**STATED TASK 1**
Answer these questions about the passage on young Muslims in Norway:
(a) Where did Jacobsen conduct her fieldwork, and among whom?
(b) What does Jacobsen criticize in studies on immigrants and migration?
(c) What do young Muslims increasingly aspire to engage with directly?
**STATED TASK 2**
Write the next paragraph of the passage on young Muslims in Norway, following on from its final sentence.
* START PASSAGE TO READ *
Young muslims are moving from an Islam based on the culture of their homeland to an increasingly transnationally embedded Islam of Muslims from many different countries and cultures. That's one of the findings in the doctoral thesis by Norwegian anthropologist Christine M. Jacobsen that is now available online.
Contributing to an emerging “anthropology of Islam in Europe”, she writes, her thesis is concerned with exploring continuities and discontinuities in religious identities and practices in a context of international migration and globalization. She has conducted fieldwork among youth and students who participate in two Islamic organizations in Oslo.
The situation of belonging to a minority group, she writes, means that young Muslims cannot take their religion for granted, and that they must engage in the redefinition of identity/difference and of Islamic traditions. And in this redefinition, young Muslims increasingly aspire to engage directly with Islamic texts in order to “choose” which position or interpretation to adhere to. They increasingly engage in discussion and debate on issues that were previously mainly an area of scholarly debate.
In order to make this thesis relevant to the broader comparative field of studies of Islam in Europe, Jacobsen draws on insights from studies of young Muslims elsewhere in Europe.
She criticizes the prevailing methodological nationalism in studies on immigrants and migration (the paradigm of the nation-state as the principle organizing unit of society). She writes:
Discussions about integration often ignore distinctions related to e.g. class, generation, gender, and urban processes, and tend to reify the distinction between “Us” (the Norwegian society representing Norwegian values) and “Them” (being the foreigners that must be integrated). Often, such discussions proceed without questioning the premises upon which our understanding of “integration” depends, and the way in which integration is part of a nation-making process.
* END PASSAGE TO READ *
* START RECORDS PROVIDED *
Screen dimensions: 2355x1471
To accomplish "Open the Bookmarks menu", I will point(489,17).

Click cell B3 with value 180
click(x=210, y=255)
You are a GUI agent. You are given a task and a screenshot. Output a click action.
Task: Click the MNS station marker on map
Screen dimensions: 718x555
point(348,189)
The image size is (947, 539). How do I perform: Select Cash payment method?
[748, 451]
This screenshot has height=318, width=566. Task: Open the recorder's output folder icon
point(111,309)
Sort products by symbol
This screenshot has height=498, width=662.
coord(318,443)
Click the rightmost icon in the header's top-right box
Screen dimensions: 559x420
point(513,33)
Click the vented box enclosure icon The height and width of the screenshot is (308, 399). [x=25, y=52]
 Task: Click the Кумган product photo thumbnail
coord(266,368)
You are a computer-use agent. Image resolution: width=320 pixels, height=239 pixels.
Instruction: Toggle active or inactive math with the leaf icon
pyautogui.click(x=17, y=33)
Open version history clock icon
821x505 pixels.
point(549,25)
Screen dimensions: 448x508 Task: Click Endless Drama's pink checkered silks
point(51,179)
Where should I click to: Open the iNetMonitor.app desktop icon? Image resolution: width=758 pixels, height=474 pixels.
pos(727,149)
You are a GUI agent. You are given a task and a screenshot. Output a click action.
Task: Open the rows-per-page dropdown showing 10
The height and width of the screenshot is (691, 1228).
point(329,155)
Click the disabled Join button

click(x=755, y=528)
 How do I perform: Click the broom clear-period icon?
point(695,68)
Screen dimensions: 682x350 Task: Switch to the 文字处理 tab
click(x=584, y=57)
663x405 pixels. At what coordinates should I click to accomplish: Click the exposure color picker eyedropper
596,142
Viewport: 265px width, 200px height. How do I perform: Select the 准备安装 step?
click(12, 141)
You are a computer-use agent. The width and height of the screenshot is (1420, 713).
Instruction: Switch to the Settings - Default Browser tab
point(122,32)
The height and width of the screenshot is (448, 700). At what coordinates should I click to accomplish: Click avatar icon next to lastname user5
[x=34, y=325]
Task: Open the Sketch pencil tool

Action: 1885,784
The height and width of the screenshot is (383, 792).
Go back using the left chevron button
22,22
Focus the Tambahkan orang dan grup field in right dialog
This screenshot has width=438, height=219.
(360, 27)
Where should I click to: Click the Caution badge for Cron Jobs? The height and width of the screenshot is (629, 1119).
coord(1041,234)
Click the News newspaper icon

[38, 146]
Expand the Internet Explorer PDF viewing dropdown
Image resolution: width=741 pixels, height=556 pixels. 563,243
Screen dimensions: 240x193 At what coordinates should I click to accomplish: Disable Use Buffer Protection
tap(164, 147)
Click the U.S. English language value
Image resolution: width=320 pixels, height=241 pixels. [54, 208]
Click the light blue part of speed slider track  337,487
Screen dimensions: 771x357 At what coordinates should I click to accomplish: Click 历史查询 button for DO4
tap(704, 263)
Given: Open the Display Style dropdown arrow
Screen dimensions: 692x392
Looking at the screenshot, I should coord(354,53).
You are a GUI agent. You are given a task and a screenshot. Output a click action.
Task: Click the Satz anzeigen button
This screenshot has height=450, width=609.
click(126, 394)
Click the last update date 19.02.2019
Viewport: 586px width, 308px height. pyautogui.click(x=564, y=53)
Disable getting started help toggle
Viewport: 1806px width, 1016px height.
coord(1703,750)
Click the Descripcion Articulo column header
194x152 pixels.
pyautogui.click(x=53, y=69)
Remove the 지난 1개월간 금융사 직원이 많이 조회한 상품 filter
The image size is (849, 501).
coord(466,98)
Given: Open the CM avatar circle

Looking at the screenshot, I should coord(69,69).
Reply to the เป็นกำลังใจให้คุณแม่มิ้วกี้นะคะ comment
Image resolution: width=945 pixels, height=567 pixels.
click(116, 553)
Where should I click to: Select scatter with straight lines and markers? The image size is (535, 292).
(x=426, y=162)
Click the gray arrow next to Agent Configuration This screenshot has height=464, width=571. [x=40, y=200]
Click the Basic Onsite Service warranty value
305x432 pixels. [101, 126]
* END RECORDS PROVIDED *
**EXERCISE RESPONSE 1**
(a) In Oslo, among youth and students who participate in two Islamic organizations.
(b) The prevailing methodological nationalism, the paradigm of the nation-state as the principal organizing unit of society.
(c) Islamic texts, so that they can choose which position or interpretation to adhere to.

**EXERCISE RESPONSE 2**
In research that is based in political-administrative and methodological nationalist perspective, immigrants and the cultural and religious forms they represent tend to be constructed as “social problems” and “deviance” that need to be solved and brought into order through governing processes (Lithman 2004).
An example is the issue of arranged marriage:
Depending on the perspective adopted, arranged marriage might appear as an issue of deviancy among immigrants or as a part of how a majority of mankind organizes its social life. The consequences for anthropology as cultural critique are obviously important. When immigrants and the social and cultural forms they represent are constructed as “social problems” and “deviance”, they can neither allow worthwhile and interesting critiques of “our own society”, nor enlighten us about other human possibilities, to paraphrase Marcus and Fischer.
Within this nationalistic perspective, Islam is usually approached in terms of how it hinders or facilitates the “integration” of “Muslim immigrants” into “Norway” (or other European societies, “the West”). Studies of Muslims in Europe based on what Lithman calls “wonderment over society” seem to be less frequent, she writes:
When framed within the perspective of a nationalist methodology, this endeavour necessarily must result in ethnocentrism. Furthermore, this perspective has certain consequences not only for the description of the social and cultural aspects involved in migration, but also for its moral evaluation and as a basis for policy making.
She prefers "methodological relativism":
Even though it is impossible to exclude all value-assumptions from research, I find striving towards considering different practices and traditions on their own terms worthwhile. If not, it is difficult to grasp the meaningfulness of social and cultural practices to the people that engage in them, or to see them as alternative ways of organizing human life, rather than just as deviance from a norm.
>> Download the thesis Staying on the straight path: Religious identities and practices among young muslims in Norway by Christine M. Jacobsen (BORA, Bergen Open Research Archive)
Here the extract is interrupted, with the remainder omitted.